TS: De forma geral, a notícia virou uma commodity,
um produto básico, oferecido em bloco e de graça. Nos EUA, jornais
regionais tinham um monopólio sobre agências de notícias. E assim
reproduziam notícias da Reuters e da Associated Press para seus
leitores. Com a chegada da internet, as pessoas perderam o interesse nos
periódicos regionais. Passaram a ler as notícias do dia a dia na
internet. Por que, decidiram, deixar de ler o New York Times online?
Isso não era possível uns 15 anos atrás. Esse fenômeno é negativo e ao
mesmo tempo positivo. Alguns jornais regionais faziam um bom trabalho de
apuração que ia além das informações das agências de notícias. Por
outro lado, outros, como já disse, publicavam somente as notícias das
agências. Nesse último caso, tenho de ser honesto: não foi terrível o
naufrágio desses jornais. Da mesma forma, os anunciantes, antes a
anunciar em jornais e rádios, descobriram a internet como alternativa.
CC: Acha que nos países emergentes haverá essa migração de leitores e anunciantes para sites?
TS: Enquanto as tiragens de periódicos decrescem em
países europeus e nos EUA, jornais em mercados como os da Índia e China
continuam a ter tiragens elevadas, devido a uma série de motivos.
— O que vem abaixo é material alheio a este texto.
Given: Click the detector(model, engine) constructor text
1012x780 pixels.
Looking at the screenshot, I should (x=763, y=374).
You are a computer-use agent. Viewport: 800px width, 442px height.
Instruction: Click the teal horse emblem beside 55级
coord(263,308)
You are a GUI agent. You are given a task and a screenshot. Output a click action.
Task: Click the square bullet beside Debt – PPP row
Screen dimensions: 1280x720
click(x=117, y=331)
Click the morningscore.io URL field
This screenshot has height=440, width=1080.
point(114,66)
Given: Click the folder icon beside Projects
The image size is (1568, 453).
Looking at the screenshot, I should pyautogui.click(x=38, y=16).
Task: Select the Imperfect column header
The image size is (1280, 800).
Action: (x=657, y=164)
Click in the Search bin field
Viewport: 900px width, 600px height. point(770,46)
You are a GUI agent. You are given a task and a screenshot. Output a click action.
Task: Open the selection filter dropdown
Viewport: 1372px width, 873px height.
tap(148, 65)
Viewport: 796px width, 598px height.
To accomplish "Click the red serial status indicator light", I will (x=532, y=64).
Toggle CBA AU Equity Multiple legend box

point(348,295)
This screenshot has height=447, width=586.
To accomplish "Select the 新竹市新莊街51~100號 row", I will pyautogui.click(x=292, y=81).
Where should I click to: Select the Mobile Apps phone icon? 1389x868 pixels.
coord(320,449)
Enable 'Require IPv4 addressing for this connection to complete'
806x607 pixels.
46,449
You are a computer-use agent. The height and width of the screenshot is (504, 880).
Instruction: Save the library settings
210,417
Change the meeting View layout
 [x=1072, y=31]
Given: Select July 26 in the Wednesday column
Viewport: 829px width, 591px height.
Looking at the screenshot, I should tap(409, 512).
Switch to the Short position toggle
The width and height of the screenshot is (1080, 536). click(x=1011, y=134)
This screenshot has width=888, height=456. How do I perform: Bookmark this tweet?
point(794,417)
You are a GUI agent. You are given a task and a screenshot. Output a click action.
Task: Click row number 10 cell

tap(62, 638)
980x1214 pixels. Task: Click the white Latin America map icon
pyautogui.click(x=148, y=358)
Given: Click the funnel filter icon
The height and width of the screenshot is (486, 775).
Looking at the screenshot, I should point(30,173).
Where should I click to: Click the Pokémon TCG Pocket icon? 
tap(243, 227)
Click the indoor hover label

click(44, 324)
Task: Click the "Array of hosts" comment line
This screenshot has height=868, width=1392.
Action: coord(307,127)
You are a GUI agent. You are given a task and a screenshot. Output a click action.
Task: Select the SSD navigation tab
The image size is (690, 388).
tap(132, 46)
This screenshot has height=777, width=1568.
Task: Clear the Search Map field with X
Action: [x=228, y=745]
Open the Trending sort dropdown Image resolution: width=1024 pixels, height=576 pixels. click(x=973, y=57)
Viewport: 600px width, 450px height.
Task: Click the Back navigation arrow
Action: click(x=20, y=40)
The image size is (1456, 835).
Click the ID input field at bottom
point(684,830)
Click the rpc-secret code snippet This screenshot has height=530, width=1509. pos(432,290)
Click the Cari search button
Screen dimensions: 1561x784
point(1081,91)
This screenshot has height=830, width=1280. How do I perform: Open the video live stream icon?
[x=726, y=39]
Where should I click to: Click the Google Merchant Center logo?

Crescimento econômico, número crescente de pessoas alfabetizadas – e
poucas pessoas com acesso à banda larga. O Brasil é um caso
interessante, porque está exatamente no meio dessas duas categorias, ou
seja, entre os países desenvolvidos e os emergentes. Na última década,
houve um acréscimo na tiragem de diários e revistas no Brasil, mas,
entre 2008 e 2009, essa ascensão chegou a um patamar elevado e começou a
decrescer. Ao mesmo tempo, aqui há um razoável acesso à banda larga,
algo como 23%. É difícil avaliar se esse quadro reflete uma economia que
já não cresce como antes ou se a banda larga no Brasil deixou os
jornais para trás. Poderia ser uma mescla das duas coisas.
CC: Para diários como o The Guardian, o investimento online é
uma questão de vida ou morte. O diário tem uma tiragem de menos de 300
mil exemplares, mas seu site é acessado por mais de 30 milhões de
pessoas ao mês. Como pode o Guardian monetizar seus leitores online?
TS: Não existe um modelo, mas vários. E lembre-se
que o Guardian é subsidiado por publicações lucrativas do mesmo grupo.
Mesmo assim, esse diário é um caso interessante porque oferece todo seu
conteúdo gratuitamente. O fato de ele ser publicado em inglês é atraente
para uma audiência global. Isso não poderia acontecer, por exemplo, com
um diário alemão. Acredito que o Guardian poderia pôr um fim na sua
versão impressa. Nesse caso, teria de triplicar sua receita no exterior
para a versão online. Ao mesmo tempo, eles terão de fazer cortes. Por
exemplo, o Guardian tem 800 correspondentes. Dentro de cinco a dez anos,
esse número deveria ser reduzido pela metade. Mas se existe uma
publicação online que poderá viver de anúncios é o Guardian.
CC: Há esperança para o diário de papel?
TS: Creio que ele vai morrer, mas vai levar muito
mais tempo do que pensamos. Muita gente ainda quer ler revistas e
jornais que assinam ou compram nas bancas. E há nichos. Revistas de
arquitetura, por exemplo, que custam 20 dólares a edição, são mais
interessantes de manusear do que vê-las na tela de um computador. Além
disso, você pode colocá-las na mesa de uma sala. São objetos de arte.